Parę miesięcy temu mówiliśmy Wam o naszym pomyśle — chcieliśmy pomóc wolontariuszom. To są ludzie, których na co dzień nie dostrzegamy, oddający samych siebie za darmo innym, nieznajomym. Pracują w schroniskach dla zwierząt, opiekują się ludźmi starszymi, w pandemii zgłaszali się na ochotników i robili komuś zakupy, wyprowadzali zwierzaki czy szli do apteki. Byli też w szpitalach. Często biegli z jednej pracy — tej płatnej — do drugiej. Byli wykończeni. Wolontariusze są obecni także w naszej fundacji.

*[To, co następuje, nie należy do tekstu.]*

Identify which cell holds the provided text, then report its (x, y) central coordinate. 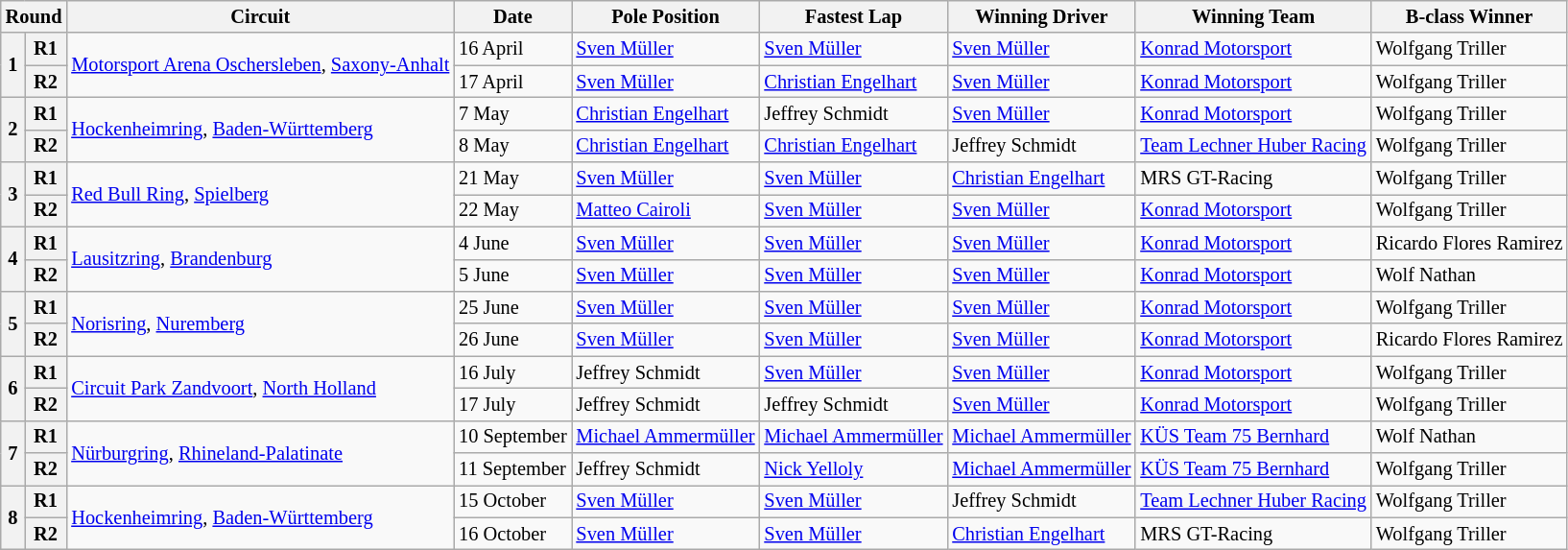
17 July (512, 404)
22 May (512, 210)
Fastest Lap (853, 16)
4 (13, 259)
Date (512, 16)
15 October (512, 501)
26 June (512, 340)
3 (13, 194)
Pole Position (666, 16)
Round (35, 16)
16 October (512, 534)
2 (13, 129)
Nick Yelloly (853, 469)
8 (13, 516)
Red Bull Ring, Spielberg (260, 194)
7 May (512, 113)
6 (13, 388)
16 April (512, 49)
5 (13, 322)
Nürburgring, Rhineland-Palatinate (260, 453)
Lausitzring, Brandenburg (260, 259)
B-class Winner (1469, 16)
21 May (512, 178)
4 June (512, 243)
Matteo Cairoli (666, 210)
Norisring, Nuremberg (260, 322)
Circuit Park Zandvoort, North Holland (260, 388)
Winning Team (1253, 16)
10 September (512, 437)
17 April (512, 82)
1 (13, 65)
8 May (512, 146)
Winning Driver (1041, 16)
16 July (512, 372)
Motorsport Arena Oschersleben, Saxony-Anhalt (260, 65)
11 September (512, 469)
5 June (512, 275)
7 (13, 453)
25 June (512, 307)
Circuit (260, 16)
Return the (x, y) coordinate for the center point of the cell that contains the specified text.  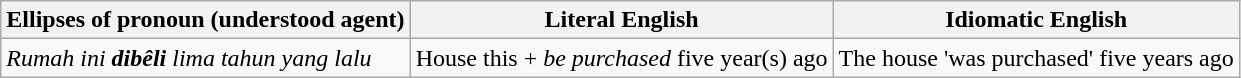
Literal English (622, 20)
The house 'was purchased' five years ago (1036, 58)
House this + be purchased five year(s) ago (622, 58)
Idiomatic English (1036, 20)
Rumah ini dibêli lima tahun yang lalu (206, 58)
Ellipses of pronoun (understood agent) (206, 20)
Capture the cell that displays the provided text and extract its (x, y) central coordinate. 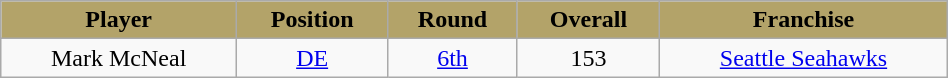
Overall (588, 20)
Seattle Seahawks (804, 58)
DE (312, 58)
Franchise (804, 20)
153 (588, 58)
Player (119, 20)
Round (453, 20)
6th (453, 58)
Mark McNeal (119, 58)
Position (312, 20)
Output the [X, Y] coordinate of the center of the cell containing the given text.  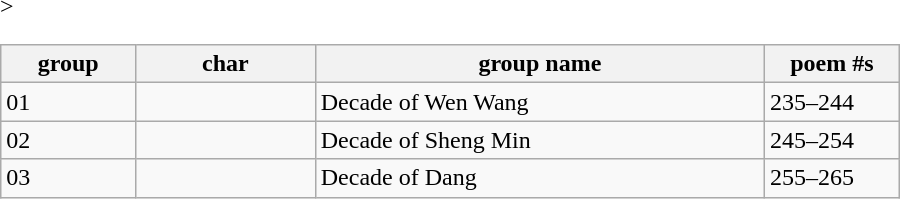
245–254 [832, 140]
char [226, 64]
Decade of Wen Wang [540, 102]
03 [68, 178]
Decade of Dang [540, 178]
poem #s [832, 64]
group [68, 64]
Decade of Sheng Min [540, 140]
01 [68, 102]
235–244 [832, 102]
group name [540, 64]
255–265 [832, 178]
02 [68, 140]
Find where the given text appears and provide that cell's center as (x, y) coordinate. 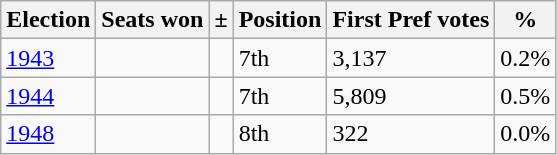
1948 (48, 134)
0.0% (526, 134)
322 (411, 134)
1944 (48, 96)
± (221, 20)
Election (48, 20)
First Pref votes (411, 20)
1943 (48, 58)
Seats won (152, 20)
0.2% (526, 58)
5,809 (411, 96)
8th (280, 134)
% (526, 20)
Position (280, 20)
3,137 (411, 58)
0.5% (526, 96)
Return (x, y) of the center of cell containing provided text 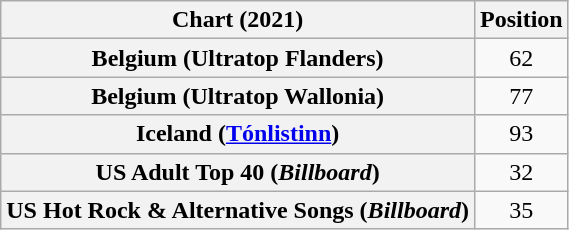
62 (521, 58)
Iceland (Tónlistinn) (238, 134)
Belgium (Ultratop Wallonia) (238, 96)
Belgium (Ultratop Flanders) (238, 58)
US Hot Rock & Alternative Songs (Billboard) (238, 210)
32 (521, 172)
77 (521, 96)
Position (521, 20)
US Adult Top 40 (Billboard) (238, 172)
35 (521, 210)
Chart (2021) (238, 20)
93 (521, 134)
Return [X, Y] of the center of cell containing provided text 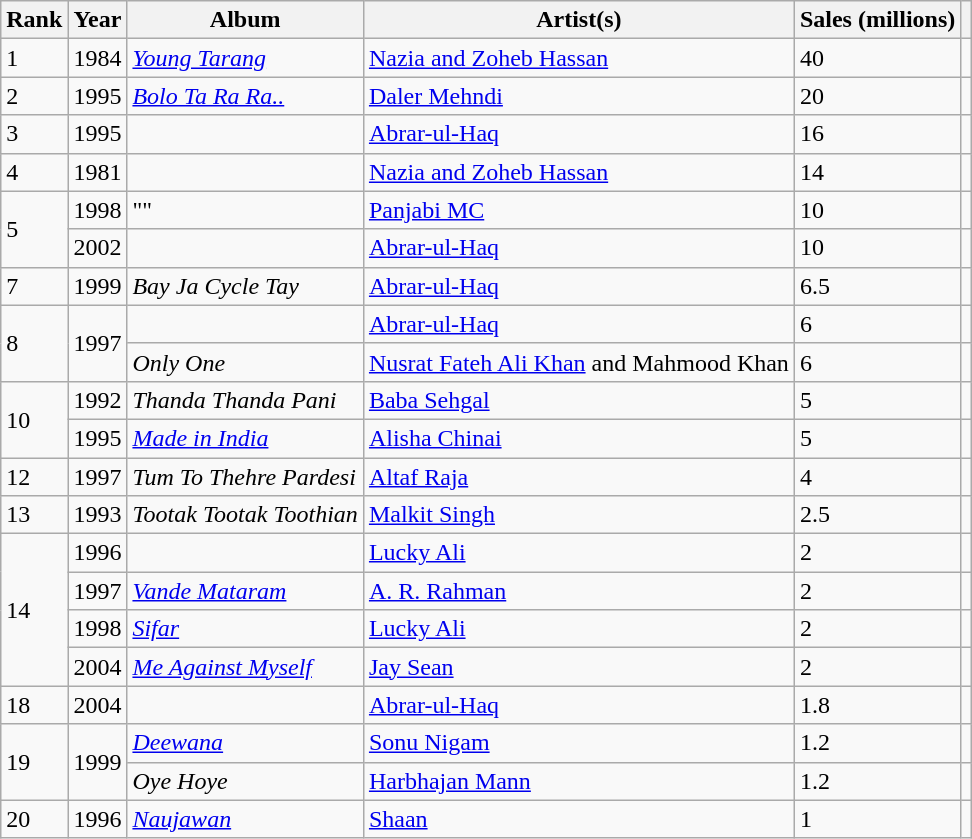
"" [245, 210]
12 [34, 477]
1993 [98, 515]
18 [34, 705]
Deewana [245, 743]
Vande Mataram [245, 591]
Baba Sehgal [578, 400]
6.5 [877, 286]
Year [98, 20]
Bay Ja Cycle Tay [245, 286]
Sonu Nigam [578, 743]
8 [34, 343]
Naujawan [245, 819]
Only One [245, 362]
Sifar [245, 629]
7 [34, 286]
Made in India [245, 438]
Panjabi MC [578, 210]
1992 [98, 400]
Nusrat Fateh Ali Khan and Mahmood Khan [578, 362]
Young Tarang [245, 58]
Harbhajan Mann [578, 781]
Rank [34, 20]
Shaan [578, 819]
Me Against Myself [245, 667]
13 [34, 515]
Tootak Tootak Toothian [245, 515]
19 [34, 762]
1.8 [877, 705]
2.5 [877, 515]
Altaf Raja [578, 477]
Oye Hoye [245, 781]
Tum To Thehre Pardesi [245, 477]
A. R. Rahman [578, 591]
Daler Mehndi [578, 96]
Alisha Chinai [578, 438]
Malkit Singh [578, 515]
2002 [98, 248]
16 [877, 134]
Jay Sean [578, 667]
1984 [98, 58]
Sales (millions) [877, 20]
Bolo Ta Ra Ra.. [245, 96]
1981 [98, 172]
3 [34, 134]
Album [245, 20]
40 [877, 58]
Thanda Thanda Pani [245, 400]
Artist(s) [578, 20]
Scan for the cell matching the given text and deliver its [X, Y] coordinate at center. 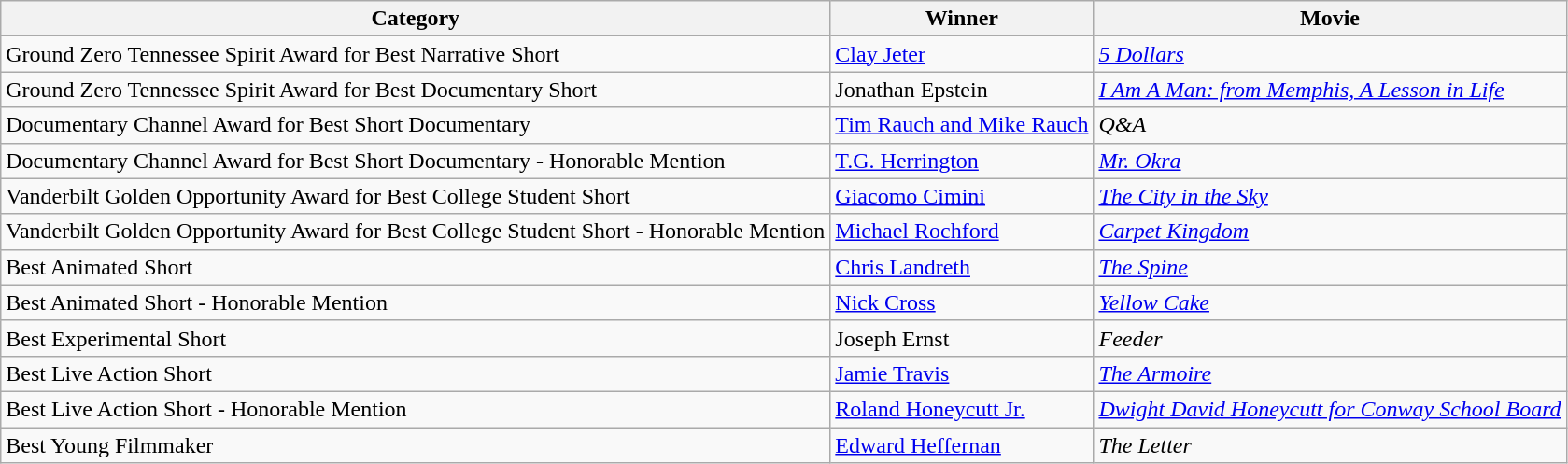
Q&A [1330, 125]
Chris Landreth [962, 267]
The Letter [1330, 445]
Winner [962, 19]
I Am A Man: from Memphis, A Lesson in Life [1330, 90]
Best Live Action Short - Honorable Mention [416, 409]
T.G. Herrington [962, 161]
Carpet Kingdom [1330, 232]
Best Experimental Short [416, 338]
Best Animated Short [416, 267]
Ground Zero Tennessee Spirit Award for Best Documentary Short [416, 90]
Movie [1330, 19]
Nick Cross [962, 303]
Vanderbilt Golden Opportunity Award for Best College Student Short [416, 196]
Jamie Travis [962, 374]
Yellow Cake [1330, 303]
Documentary Channel Award for Best Short Documentary [416, 125]
Joseph Ernst [962, 338]
Michael Rochford [962, 232]
Tim Rauch and Mike Rauch [962, 125]
Ground Zero Tennessee Spirit Award for Best Narrative Short [416, 54]
Jonathan Epstein [962, 90]
Dwight David Honeycutt for Conway School Board [1330, 409]
Best Animated Short - Honorable Mention [416, 303]
The City in the Sky [1330, 196]
Mr. Okra [1330, 161]
The Armoire [1330, 374]
Documentary Channel Award for Best Short Documentary - Honorable Mention [416, 161]
Edward Heffernan [962, 445]
Vanderbilt Golden Opportunity Award for Best College Student Short - Honorable Mention [416, 232]
5 Dollars [1330, 54]
Feeder [1330, 338]
Category [416, 19]
The Spine [1330, 267]
Best Live Action Short [416, 374]
Best Young Filmmaker [416, 445]
Roland Honeycutt Jr. [962, 409]
Clay Jeter [962, 54]
Giacomo Cimini [962, 196]
Identify which cell holds the provided text, then report its (X, Y) central coordinate. 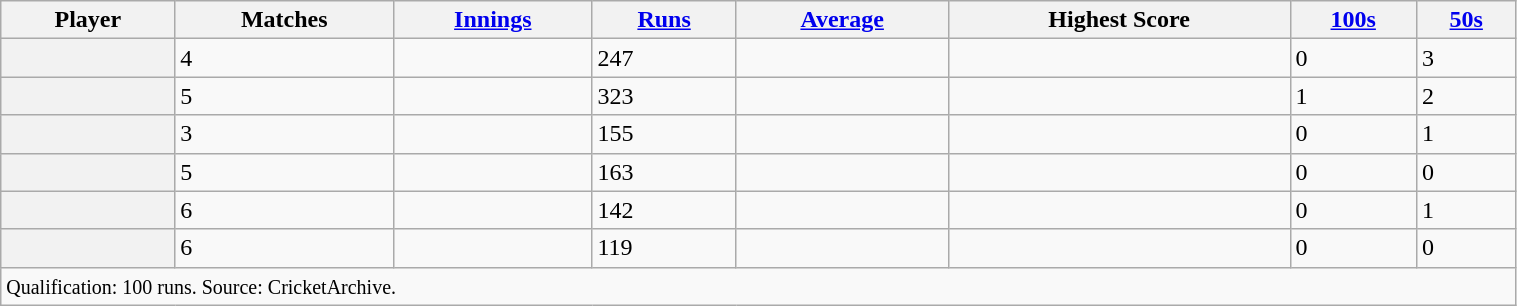
2 (1466, 96)
Highest Score (1119, 20)
Runs (664, 20)
323 (664, 96)
Matches (284, 20)
Innings (493, 20)
4 (284, 58)
Player (88, 20)
142 (664, 210)
119 (664, 248)
100s (1353, 20)
50s (1466, 20)
163 (664, 172)
247 (664, 58)
Qualification: 100 runs. Source: CricketArchive. (758, 286)
155 (664, 134)
Average (842, 20)
Determine the (x, y) coordinate at the center of the cell enclosing the given text.  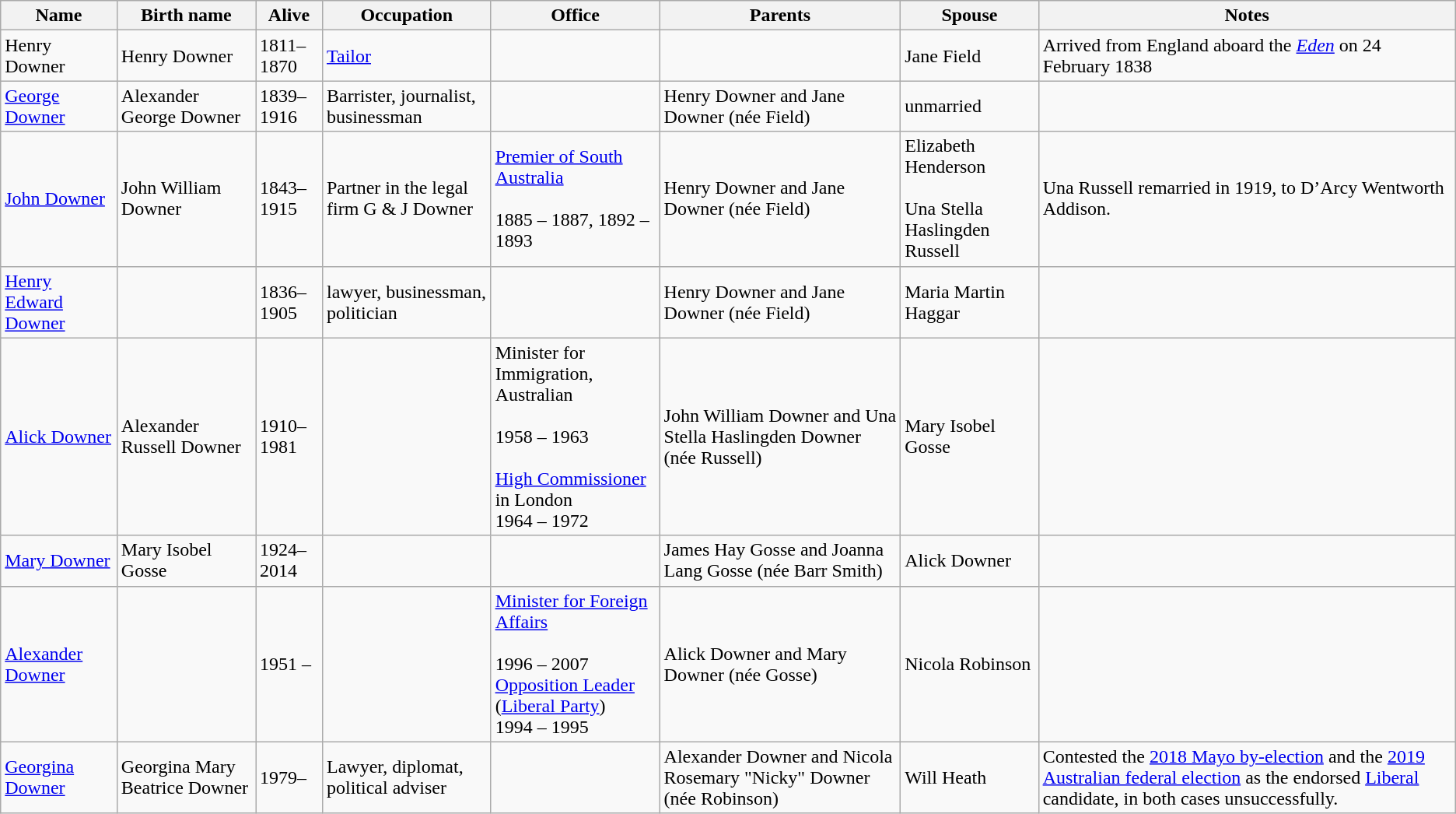
Alexander Russell Downer (186, 436)
Minister for Foreign Affairs1996 – 2007 Opposition Leader (Liberal Party) 1994 – 1995 (576, 663)
Premier of South Australia1885 – 1887, 1892 – 1893 (576, 199)
Notes (1247, 16)
Minister for Immigration, Australian1958 – 1963 High Commissioner in London 1964 – 1972 (576, 436)
Lawyer, diplomat, political adviser (406, 777)
Mary Downer (59, 560)
1811–1870 (289, 56)
Arrived from England aboard the Eden on 24 February 1838 (1247, 56)
Barrister, journalist, businessman (406, 106)
Occupation (406, 16)
James Hay Gosse and Joanna Lang Gosse (née Barr Smith) (780, 560)
George Downer (59, 106)
Alick Downer and Mary Downer (née Gosse) (780, 663)
Alexander George Downer (186, 106)
Name (59, 16)
Elizabeth HendersonUna Stella Haslingden Russell (969, 199)
Alive (289, 16)
Nicola Robinson (969, 663)
Georgina Mary Beatrice Downer (186, 777)
1924–2014 (289, 560)
Contested the 2018 Mayo by-election and the 2019 Australian federal election as the endorsed Liberal candidate, in both cases unsuccessfully. (1247, 777)
Will Heath (969, 777)
1843–1915 (289, 199)
Partner in the legal firm G & J Downer (406, 199)
Alexander Downer (59, 663)
Alexander Downer and Nicola Rosemary "Nicky" Downer (née Robinson) (780, 777)
Una Russell remarried in 1919, to D’Arcy Wentworth Addison. (1247, 199)
Birth name (186, 16)
Office (576, 16)
Tailor (406, 56)
1951 – (289, 663)
Maria Martin Haggar (969, 302)
Jane Field (969, 56)
John Downer (59, 199)
1836–1905 (289, 302)
John William Downer and Una Stella Haslingden Downer (née Russell) (780, 436)
Spouse (969, 16)
Parents (780, 16)
1839–1916 (289, 106)
unmarried (969, 106)
John William Downer (186, 199)
1910–1981 (289, 436)
Henry Edward Downer (59, 302)
lawyer, businessman, politician (406, 302)
Georgina Downer (59, 777)
1979– (289, 777)
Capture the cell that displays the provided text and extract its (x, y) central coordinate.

Postanowiliśmy pomóc tym, którzy pomagają nam. W ten sposób powstał projekt o dość energetycznej nazwie „Akumulator społeczny”.
Powiedzieliśmy i słowa dotrzymaliśmy — to zdjęcia z pierwszego turnusu na naszym basenie solankowym. Zajęcia są darmowe i chodzi w nich o wyciszenie i relaks. Naładowanie akumulatorów.
Duże brawa dla tych Wspaniałych Ludzi!